Jim Carrey's erratic transformation into Andy Kaufman which is documented in the Netflix documentary 'Jim and Andy: The Great Beyond': Netflix
Jim Carrey's erratic transformation into Andy Kaufman which is documented in the Netflix documentary 'Jim and Andy: The Great Beyond': Netflix

“It’s the butterfly effect, man, and I would have been somewhere completely different,” admits Jim Carrey about his film career if he hadn’t taken on his most demanding role, as late comedian Andy Kaufman, in Netflix’s gripping and unsettling documentary, Jim & Andy: The Great Beyond.

In Chris Smith’s film the once manic Hollywood star is shown – warts and all – behind the scenes (which were filmed by Kaufman’s girlfriend Lynne Margulies and his writing partner Bob Zmuda) of Milos Forman’s Man on the Moon. In the 1999 biopic Carrey not only plays Kaufman - a risk-taking comic who aimed to turn “reality on its head” and is most famous in the UK for his turn as Latka in comedy series Taxi – but becomes Kaufman (and his vile alter-ego Tony Clifton) for the entirety of filming.

In other words, the Dumb and Dumber star goes full Method – and the results are excruciating to watch; he regularly torments professional wrestler Jerry “The King” Lawler (whom Kaufman himself had a daft public feud with) on set, infuriates Forman with his refusal to step out of character and drives vehicles with a paper bag over his head. But then, as a contemporary Carrey, with a luxuriant beard, explains to camera, if Forman (an Oscar-winner with One Flew Over the Cuckoo’s Nest) wanted a straight down the line impression of Kaufman, then he could do that, as he’s great at impressions, but he was under the impression he wanted a full-bodied performance. It’s what Carrey ultimately delivers in his finest acting turn, which deservedly garnered him a Golden Globe.

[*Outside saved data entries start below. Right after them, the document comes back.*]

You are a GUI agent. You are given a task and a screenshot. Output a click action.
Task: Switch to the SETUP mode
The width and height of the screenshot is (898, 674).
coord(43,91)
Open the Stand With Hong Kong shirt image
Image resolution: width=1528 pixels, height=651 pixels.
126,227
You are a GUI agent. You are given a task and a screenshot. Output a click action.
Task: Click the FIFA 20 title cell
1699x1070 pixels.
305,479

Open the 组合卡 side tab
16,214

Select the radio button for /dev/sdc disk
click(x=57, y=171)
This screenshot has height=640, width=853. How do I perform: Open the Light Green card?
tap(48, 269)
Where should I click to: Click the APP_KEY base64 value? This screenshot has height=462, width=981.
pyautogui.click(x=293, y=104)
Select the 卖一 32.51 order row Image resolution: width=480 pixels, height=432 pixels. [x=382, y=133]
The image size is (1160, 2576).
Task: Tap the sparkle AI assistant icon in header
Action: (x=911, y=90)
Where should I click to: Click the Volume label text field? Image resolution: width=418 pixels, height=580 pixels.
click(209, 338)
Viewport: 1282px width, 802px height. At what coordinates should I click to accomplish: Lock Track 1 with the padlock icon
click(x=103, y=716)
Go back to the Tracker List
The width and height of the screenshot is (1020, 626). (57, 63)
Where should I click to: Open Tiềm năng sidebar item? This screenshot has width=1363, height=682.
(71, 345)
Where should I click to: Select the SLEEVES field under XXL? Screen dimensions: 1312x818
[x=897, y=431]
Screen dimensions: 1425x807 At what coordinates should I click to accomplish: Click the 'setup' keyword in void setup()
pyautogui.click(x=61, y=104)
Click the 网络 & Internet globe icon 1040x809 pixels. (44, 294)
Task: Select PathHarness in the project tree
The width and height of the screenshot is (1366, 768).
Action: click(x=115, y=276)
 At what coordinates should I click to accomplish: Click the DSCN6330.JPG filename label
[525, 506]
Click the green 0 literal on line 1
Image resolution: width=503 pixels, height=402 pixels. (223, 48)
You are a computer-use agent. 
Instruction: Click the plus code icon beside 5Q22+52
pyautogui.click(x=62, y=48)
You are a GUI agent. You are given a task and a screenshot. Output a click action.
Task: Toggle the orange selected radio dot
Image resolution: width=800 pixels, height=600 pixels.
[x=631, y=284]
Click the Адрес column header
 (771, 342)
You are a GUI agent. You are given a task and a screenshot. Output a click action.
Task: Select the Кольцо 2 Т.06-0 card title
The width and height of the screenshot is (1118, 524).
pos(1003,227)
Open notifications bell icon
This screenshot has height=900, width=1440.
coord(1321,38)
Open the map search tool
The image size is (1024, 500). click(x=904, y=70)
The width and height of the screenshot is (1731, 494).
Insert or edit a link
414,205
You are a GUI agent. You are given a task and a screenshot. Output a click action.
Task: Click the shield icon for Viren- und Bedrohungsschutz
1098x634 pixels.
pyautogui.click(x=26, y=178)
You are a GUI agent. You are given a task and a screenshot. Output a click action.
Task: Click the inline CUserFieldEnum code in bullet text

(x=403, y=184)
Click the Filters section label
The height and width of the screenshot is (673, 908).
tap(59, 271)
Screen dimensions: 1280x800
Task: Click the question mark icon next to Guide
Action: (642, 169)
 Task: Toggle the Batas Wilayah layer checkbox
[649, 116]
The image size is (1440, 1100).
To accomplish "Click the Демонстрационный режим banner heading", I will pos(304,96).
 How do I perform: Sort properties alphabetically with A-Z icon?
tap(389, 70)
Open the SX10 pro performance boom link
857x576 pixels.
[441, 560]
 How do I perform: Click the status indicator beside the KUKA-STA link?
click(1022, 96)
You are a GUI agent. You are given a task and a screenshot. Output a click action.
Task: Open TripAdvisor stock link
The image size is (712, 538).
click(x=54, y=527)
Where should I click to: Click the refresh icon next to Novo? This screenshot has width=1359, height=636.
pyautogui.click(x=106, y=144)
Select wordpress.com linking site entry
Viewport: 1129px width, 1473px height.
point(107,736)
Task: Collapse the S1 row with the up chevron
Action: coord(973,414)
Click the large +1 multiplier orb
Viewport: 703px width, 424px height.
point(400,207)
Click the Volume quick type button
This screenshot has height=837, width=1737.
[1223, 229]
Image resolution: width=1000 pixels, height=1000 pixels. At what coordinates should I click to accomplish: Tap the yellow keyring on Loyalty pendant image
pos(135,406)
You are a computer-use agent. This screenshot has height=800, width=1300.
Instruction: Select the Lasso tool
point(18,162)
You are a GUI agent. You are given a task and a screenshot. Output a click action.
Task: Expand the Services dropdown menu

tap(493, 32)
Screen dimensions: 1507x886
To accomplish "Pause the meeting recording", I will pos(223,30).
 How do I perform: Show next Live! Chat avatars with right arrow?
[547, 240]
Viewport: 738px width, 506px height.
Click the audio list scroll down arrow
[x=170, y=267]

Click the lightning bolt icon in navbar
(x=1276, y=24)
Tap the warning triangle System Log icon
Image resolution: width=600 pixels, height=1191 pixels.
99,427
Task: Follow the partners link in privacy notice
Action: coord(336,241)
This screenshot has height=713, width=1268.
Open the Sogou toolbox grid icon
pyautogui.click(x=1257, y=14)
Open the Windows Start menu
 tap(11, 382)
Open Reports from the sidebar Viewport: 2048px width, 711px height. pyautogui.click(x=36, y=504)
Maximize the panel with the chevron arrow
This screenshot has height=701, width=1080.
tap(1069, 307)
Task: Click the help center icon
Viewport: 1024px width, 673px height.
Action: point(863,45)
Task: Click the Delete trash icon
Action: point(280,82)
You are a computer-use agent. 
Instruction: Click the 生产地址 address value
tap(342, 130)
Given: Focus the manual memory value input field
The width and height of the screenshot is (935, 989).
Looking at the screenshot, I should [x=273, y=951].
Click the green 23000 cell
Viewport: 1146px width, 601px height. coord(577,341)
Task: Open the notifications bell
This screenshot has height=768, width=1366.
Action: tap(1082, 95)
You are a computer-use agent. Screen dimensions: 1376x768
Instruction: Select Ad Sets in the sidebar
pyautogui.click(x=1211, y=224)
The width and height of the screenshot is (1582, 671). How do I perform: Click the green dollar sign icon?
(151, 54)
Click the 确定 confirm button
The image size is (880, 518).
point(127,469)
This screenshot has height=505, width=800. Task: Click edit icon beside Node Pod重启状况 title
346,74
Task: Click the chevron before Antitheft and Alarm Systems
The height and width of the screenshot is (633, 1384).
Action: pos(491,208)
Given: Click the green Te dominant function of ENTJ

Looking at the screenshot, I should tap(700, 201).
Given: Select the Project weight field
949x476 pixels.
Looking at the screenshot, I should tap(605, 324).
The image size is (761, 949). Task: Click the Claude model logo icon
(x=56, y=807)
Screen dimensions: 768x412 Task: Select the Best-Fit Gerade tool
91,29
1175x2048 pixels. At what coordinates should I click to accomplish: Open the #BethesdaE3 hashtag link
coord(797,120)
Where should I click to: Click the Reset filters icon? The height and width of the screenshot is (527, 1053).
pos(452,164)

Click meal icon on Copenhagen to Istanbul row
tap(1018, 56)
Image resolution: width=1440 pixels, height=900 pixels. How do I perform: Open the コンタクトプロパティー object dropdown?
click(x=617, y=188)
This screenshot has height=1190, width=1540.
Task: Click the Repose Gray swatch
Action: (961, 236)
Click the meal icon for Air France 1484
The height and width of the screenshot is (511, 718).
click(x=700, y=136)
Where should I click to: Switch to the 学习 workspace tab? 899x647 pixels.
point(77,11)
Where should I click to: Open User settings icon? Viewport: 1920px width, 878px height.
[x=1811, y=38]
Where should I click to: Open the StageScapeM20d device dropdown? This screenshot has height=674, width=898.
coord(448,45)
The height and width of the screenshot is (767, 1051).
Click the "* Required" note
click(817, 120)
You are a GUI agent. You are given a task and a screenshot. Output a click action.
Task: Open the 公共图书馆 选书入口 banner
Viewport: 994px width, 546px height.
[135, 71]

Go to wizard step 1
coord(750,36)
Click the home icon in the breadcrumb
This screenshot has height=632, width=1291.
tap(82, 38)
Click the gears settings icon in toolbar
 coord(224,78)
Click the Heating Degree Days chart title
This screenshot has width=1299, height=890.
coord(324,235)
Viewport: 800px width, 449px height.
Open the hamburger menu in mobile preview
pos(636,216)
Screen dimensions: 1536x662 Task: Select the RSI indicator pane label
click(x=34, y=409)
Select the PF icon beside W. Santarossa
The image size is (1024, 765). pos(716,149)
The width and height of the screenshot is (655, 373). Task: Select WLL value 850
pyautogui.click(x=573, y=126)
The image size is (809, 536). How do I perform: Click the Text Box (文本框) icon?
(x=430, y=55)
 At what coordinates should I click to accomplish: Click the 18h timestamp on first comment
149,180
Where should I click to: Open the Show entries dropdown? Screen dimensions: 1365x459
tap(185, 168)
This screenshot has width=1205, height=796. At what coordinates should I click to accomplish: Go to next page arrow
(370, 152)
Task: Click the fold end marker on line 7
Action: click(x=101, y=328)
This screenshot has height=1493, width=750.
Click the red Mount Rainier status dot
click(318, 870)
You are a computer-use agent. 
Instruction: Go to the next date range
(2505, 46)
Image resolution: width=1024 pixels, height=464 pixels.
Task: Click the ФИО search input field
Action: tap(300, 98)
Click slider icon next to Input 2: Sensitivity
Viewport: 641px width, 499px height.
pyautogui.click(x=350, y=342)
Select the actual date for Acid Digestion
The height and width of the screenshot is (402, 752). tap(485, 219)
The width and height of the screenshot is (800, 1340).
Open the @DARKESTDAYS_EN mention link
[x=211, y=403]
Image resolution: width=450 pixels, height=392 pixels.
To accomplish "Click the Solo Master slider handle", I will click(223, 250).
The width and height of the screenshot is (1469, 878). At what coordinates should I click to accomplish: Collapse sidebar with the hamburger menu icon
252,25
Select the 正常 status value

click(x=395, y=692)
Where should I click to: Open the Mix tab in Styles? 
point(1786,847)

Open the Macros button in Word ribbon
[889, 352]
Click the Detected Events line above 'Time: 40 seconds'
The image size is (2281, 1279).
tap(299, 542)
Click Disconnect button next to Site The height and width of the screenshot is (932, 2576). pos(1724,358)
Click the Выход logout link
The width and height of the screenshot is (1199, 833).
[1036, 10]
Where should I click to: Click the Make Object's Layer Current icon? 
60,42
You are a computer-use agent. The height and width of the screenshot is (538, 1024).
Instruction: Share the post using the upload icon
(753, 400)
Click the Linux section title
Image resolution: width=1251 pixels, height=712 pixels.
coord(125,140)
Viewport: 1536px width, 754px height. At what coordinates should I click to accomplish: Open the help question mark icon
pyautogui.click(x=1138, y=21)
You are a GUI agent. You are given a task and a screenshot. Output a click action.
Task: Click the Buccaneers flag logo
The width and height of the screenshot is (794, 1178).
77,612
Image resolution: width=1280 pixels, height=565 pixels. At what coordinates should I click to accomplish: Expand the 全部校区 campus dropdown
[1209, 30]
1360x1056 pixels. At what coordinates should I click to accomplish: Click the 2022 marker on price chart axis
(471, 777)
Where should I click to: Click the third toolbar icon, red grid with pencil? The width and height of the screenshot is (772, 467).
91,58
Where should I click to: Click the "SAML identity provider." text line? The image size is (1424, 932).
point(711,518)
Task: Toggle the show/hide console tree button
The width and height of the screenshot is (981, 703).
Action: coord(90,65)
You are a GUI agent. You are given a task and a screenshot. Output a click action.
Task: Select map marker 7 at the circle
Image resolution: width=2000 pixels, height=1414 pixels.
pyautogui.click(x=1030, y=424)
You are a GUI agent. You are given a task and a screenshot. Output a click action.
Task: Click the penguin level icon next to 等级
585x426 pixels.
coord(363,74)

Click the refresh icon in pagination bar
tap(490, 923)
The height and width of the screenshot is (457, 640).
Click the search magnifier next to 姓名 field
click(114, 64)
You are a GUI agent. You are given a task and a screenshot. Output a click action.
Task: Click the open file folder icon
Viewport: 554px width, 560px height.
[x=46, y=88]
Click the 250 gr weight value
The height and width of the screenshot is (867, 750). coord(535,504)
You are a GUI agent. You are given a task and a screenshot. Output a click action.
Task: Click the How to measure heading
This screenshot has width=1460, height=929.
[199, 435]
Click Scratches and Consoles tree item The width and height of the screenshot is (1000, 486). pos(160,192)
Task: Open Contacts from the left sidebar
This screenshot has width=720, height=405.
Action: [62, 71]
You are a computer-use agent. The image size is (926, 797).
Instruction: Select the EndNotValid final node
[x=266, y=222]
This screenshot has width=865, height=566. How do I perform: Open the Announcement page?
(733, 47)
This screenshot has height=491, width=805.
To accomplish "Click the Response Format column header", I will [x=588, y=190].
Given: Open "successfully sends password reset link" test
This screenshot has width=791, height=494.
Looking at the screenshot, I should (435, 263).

However, the downside, as Carrey sombrely admits, is that the whole experience not only changed him as a person but almost ruined him as an actor. He never came back from it, admitting “When it was over I couldn’t remember who I was any more”. And he’s not the first actor (Method or otherwise) to never quite recover from a particularly immersive performance. Here are nine other examples:

Martin Sheen in Apocalypse Now (1979)

Martin Sheen nearly didn't survive the filming of 'Apocalypse Now' (Rex Features)
Martin Sheen nearly didn't survive the filming of 'Apocalypse Now' (Rex Features)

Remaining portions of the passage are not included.